Portuondo is part of Cuba's musical soul, a diva of the island's golden age, former dancer and singer at the famed Tropicana Club; a pillar of the filin movement of sentimental song and a founding member of Cuarteto D'Aida, the beloved female group of the 1950s and '60s. More recently, she was the only female member of the Buena Vista Social Club. Her rendition of the bolero Viente Años brought the heart-tugging power of classic Cuban song to millions around the world.

``My parents taught me that song when I was 8 years old,'' Portuondo says and breaks into spine-tingling melody again: ``With what sadness we watch our love ebb away; a little piece of our soul is mercilessly torn away.''

Portuondo's little piece of Cuban soul was torn from the exile community 50 years ago. For some, that split was widened in 2003, when, even as dozens of writers and dissidents on the island were imprisoned, Portuondo became one of many artists to sign a controversial letter of support for the Cuban government.

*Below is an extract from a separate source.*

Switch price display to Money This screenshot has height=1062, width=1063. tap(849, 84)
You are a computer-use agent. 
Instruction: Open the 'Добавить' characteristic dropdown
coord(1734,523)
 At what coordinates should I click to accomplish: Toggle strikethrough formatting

Portuondo is reluctant to discuss the letter. ``Everyone doesn't have to know why these decisions are made,'' she says. ``Many, many artists signed that.'' Asked whether disagreement was possible, she says simply, ``You don't do that.''

But such political divisions have diminished recently. In October, Portuondo become one of the first Cuban artists since 2003 to be given a visa to perform in the United States, playing concerts in San Francisco and Los Angeles. On Thursday she will break another barrier as the first artist from the island to appear as a presenter on Univision's telecast of the Latin Grammys; her latest album, Gracias, is nominated for Best Contemporary Tropical Performance.

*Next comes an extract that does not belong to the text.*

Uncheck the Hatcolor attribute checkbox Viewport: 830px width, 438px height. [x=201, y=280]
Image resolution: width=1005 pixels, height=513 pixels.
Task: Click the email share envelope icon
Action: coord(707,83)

This trip has also let Portuondo renew personal connections. She was in Miami to visit her sister Haydee, who was also part of Cuarteto D'Aida but who left Cuba in 1965. Portuondo says the loss of her sister's presence has been difficult, but she does not assign blame.

``My sister and I were always together since we were little -- family is family,'' Portuondo says. ``It was very hard, very painful -- but that's how it is.

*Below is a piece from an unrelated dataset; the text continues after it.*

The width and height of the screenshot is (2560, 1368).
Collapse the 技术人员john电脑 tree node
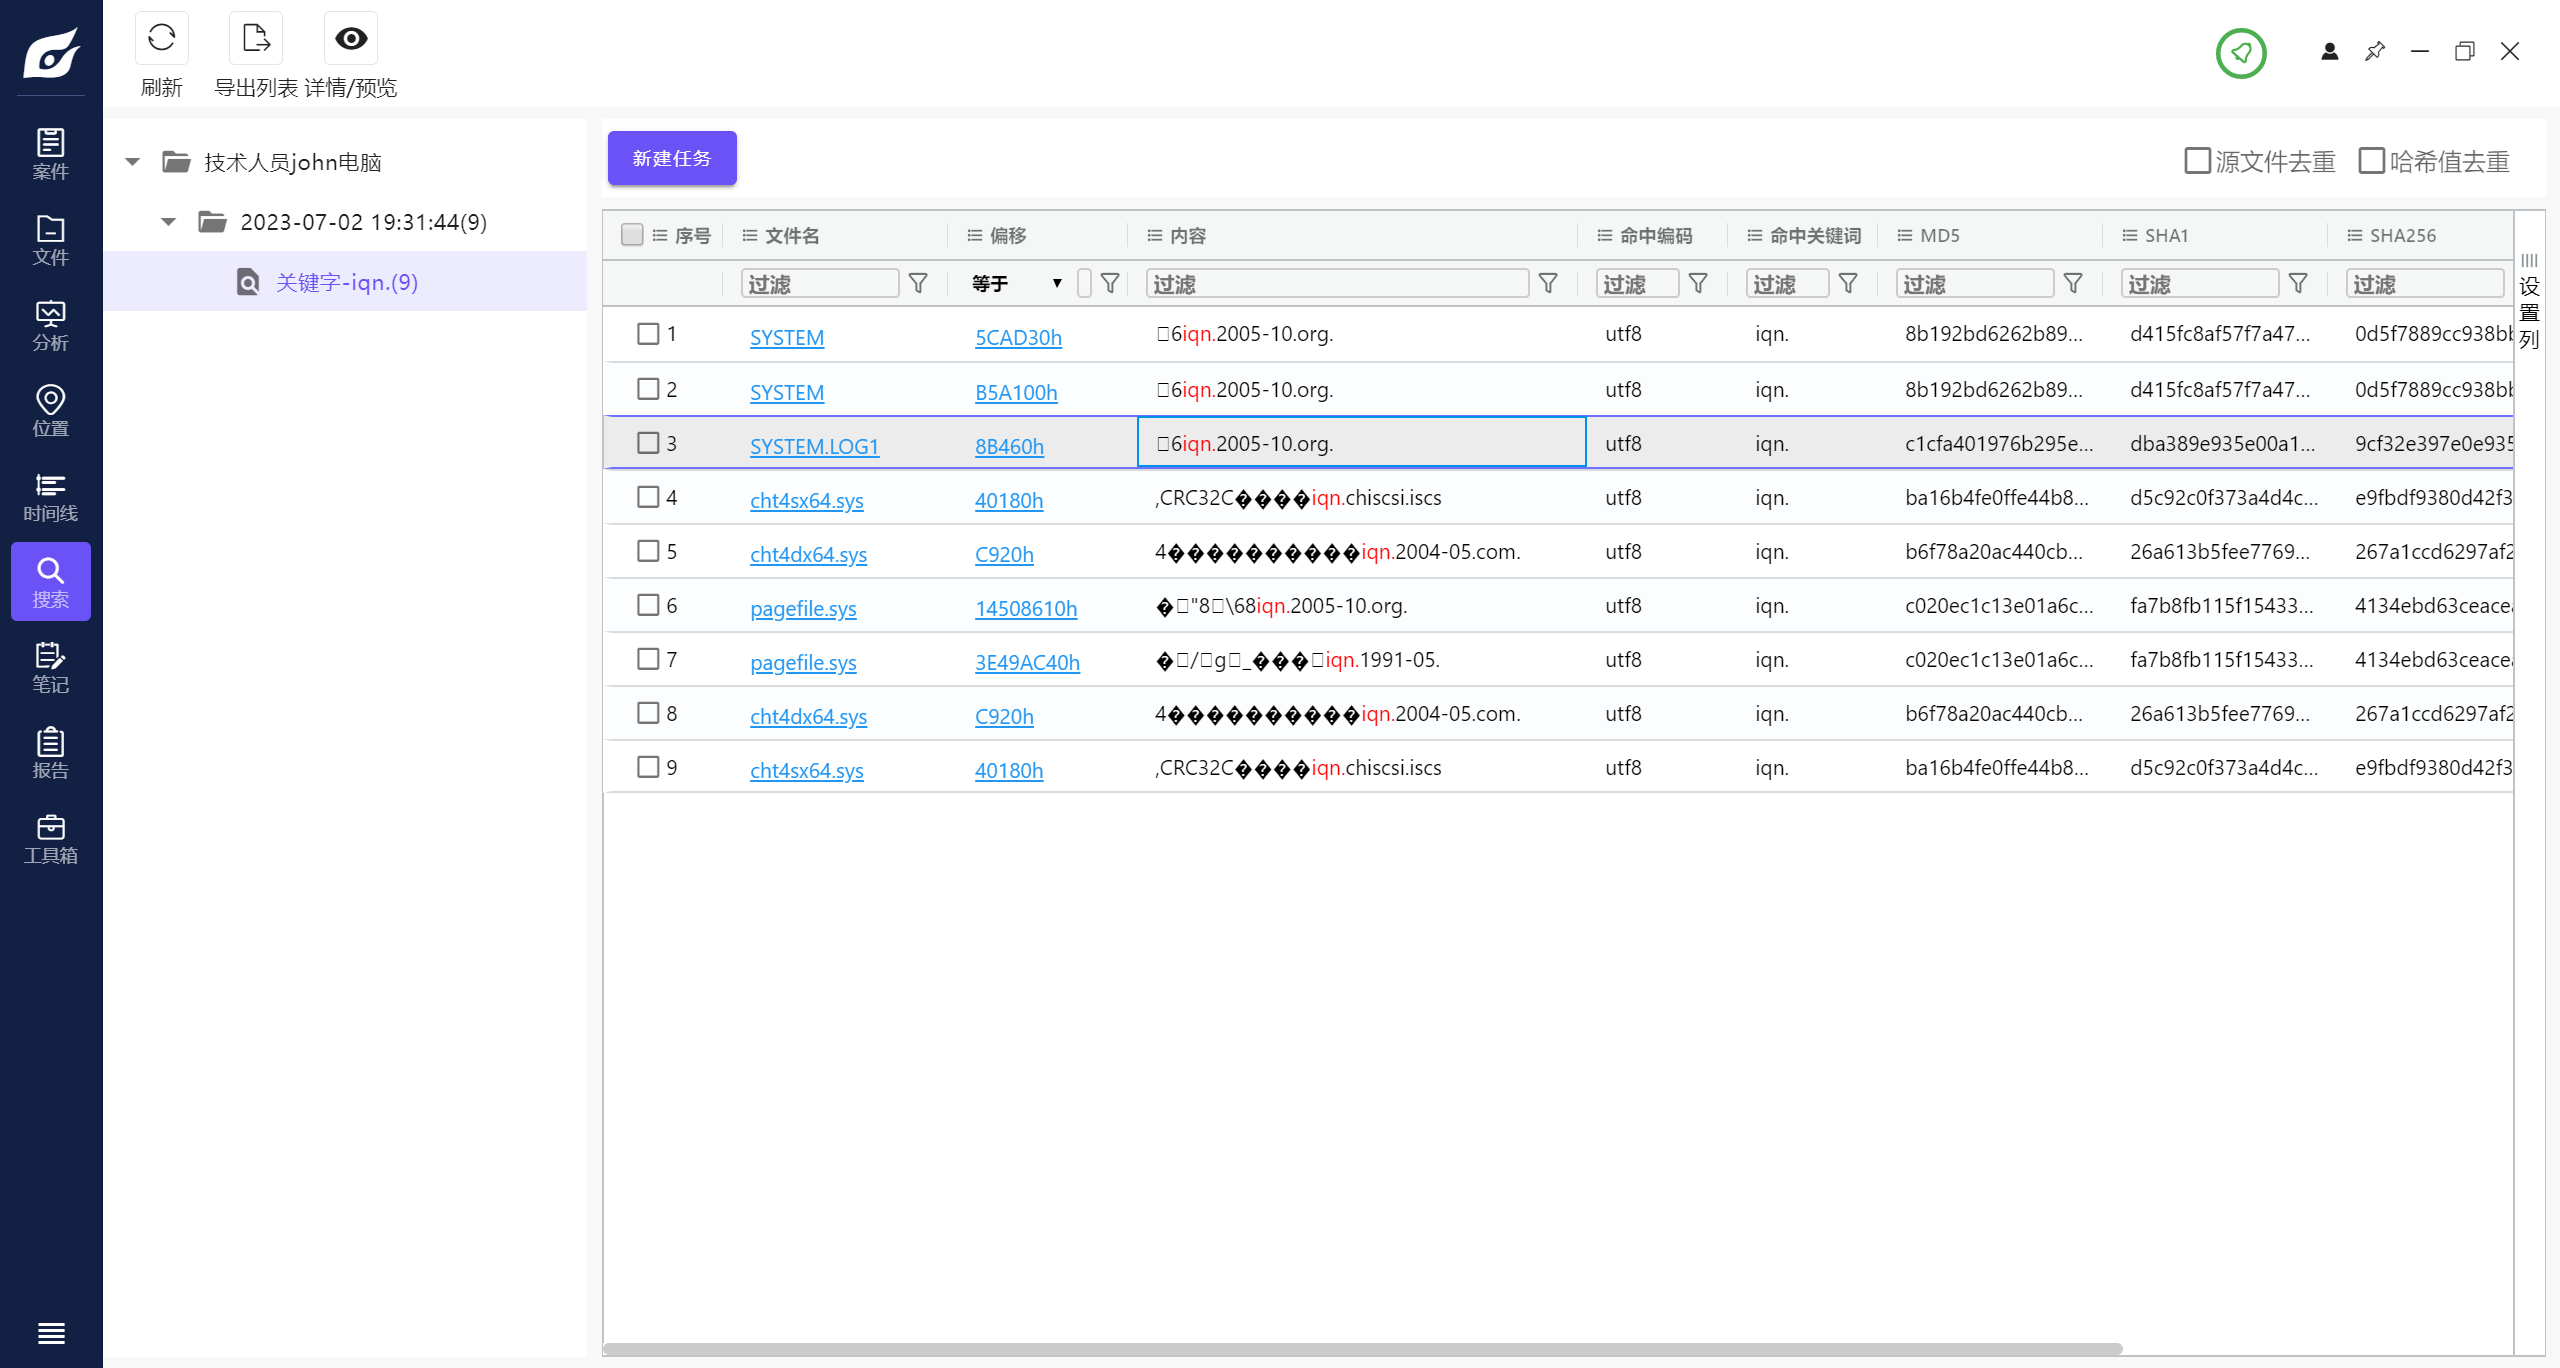132,162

``What is there to say? We were always together in everything. But she made her decisions, and these are things you have to respect, even if it's your sister, or your mother, or whomever.That's your decision. Everything costs something in life.''

Whatever its costs or rewards, Portuondo's life has certainly had a dramatic trajectory. The singer's mother scandalized her well-to-do white family by marrying a famous black baseball player. Omara broke into show business in 1945, when a dancer at the famous Tropicana cabaret dropped out of a new show that included Haydee, and the girls' parents convinced their younger daughter to step in.